##The Albukhary Foundation Gallery of the Islamic World review: Treasures and everyday beauty in Islamic art

###The Albukhary Foundation Gallery of the Islamic World review: Treasures and everyday beauty in Islamic art | #MIDDAY

Visitors to the British Museum’s new gallery of the Islamic World should take note: this is not a gallery dedicated to Islam, the religion, but a gallery of the Islamic world, that is to say a vast portion of the globe stretching from Africa to Indonesia. So, while the religion itself is given due consideration, the works here are infinitely various. 

And, given the number of ethnicities and religions that this vast area includes, not to say the temporal span of the galleries — from the Arab world just before the birth of Mohammed in the sixth century to the art of Idris Khan in the 21st century — that gives tremendous scope for drawing out unseen treasures from the BM’s vast holdings. 

You get games, amulets and charms, astrolabes, costumes (fabulous) and shadow puppets as well as the tiles and calligraphy you would expect. Obviously the BM already had a gallery devoted to the Islamic world, but this is a reordering and expansion of it thanks to a large donation from the Malaysian Albukhary Foundation.

Neil MacGregor, the previous head of the BM, who received the donation, was looking round when I was there, and he was justifiably proud of the whole thing, The donors, he said, hadn’t sought to restrict the nature of the exhibits but they had asked that it should reflect the breadth of the Islamic world, not just the more obvious Arab, Persian and Ottoman elements. It does.

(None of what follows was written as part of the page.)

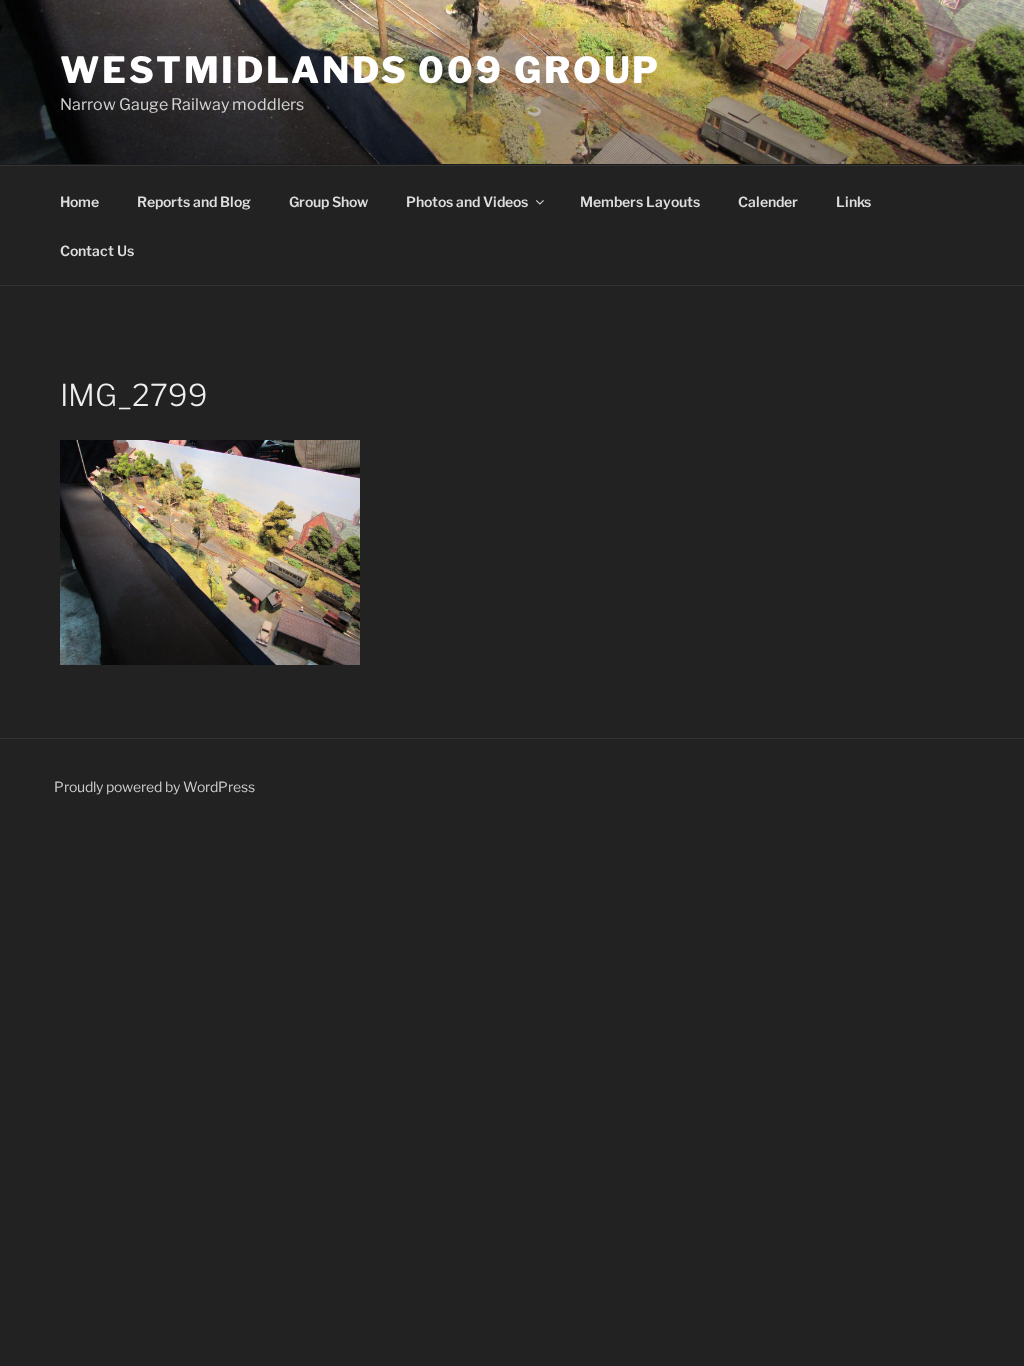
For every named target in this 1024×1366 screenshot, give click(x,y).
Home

Iznik bowl (The Trustees of the British Museum)

That enormous geographical reach means that the curators can put Islamic culture constantly in the context of the others with which it came into contact, through trade and conquest and the movement of artists: Sasanians, Byzantines, Romans.

In the first room, given over to the Islamic world before 1500, there’s a moving display from pre-Islamic Palmyra, the legendary city of Zenobia, represented by a funerary monument of a dead youth with a bunch of grapes, c 150BC. The viewer must supply the melancholy backdrop: the destruction of so much of its archaeology by IS in 2015 — the BM has a function as an ark for artefacts. The question of Islam and figurative art is dealt with: the prohibition on figures in the context of worship plainly left scope for a variety of later interpretations. We get some interesting iconoclasm: birds used to decorate the Koran on a  14th-century ceramic which were decapitated  by later fundamentalists. 

(Photo: J. Fernandes, K.Lovelock © Trustees of the British Museum )

The layout is sane: chronological, subdivided by geography. That means that there’s a coherent whole, within which are fascinating digressions in the side cases into themes such as charms, games or musical instruments. The costume cases are a delight: like so much of these displays they will be changed at intervals. 

There are really fine pieces here: splendid examples of the legendary metalwork of Herat and the initially unprepossessing 11th-century Nihavand hoard from Iran, including a fine little gold wine bowl with a perky duck motif. But everyday objects have their charm too: who’d have thought that water filters could be so beautifully worked?

What’s evident here too is the effect of so much Islamic art on our culture: look at the star and cross tiles above. Very Walter Crane, no?

These galleries will be crowded from the off; one of the intentions is to engage local communities. For small viewers, there are figures of birds and animals at ankle level. Brave the crowds. This is an insight into a whole world, in two rooms.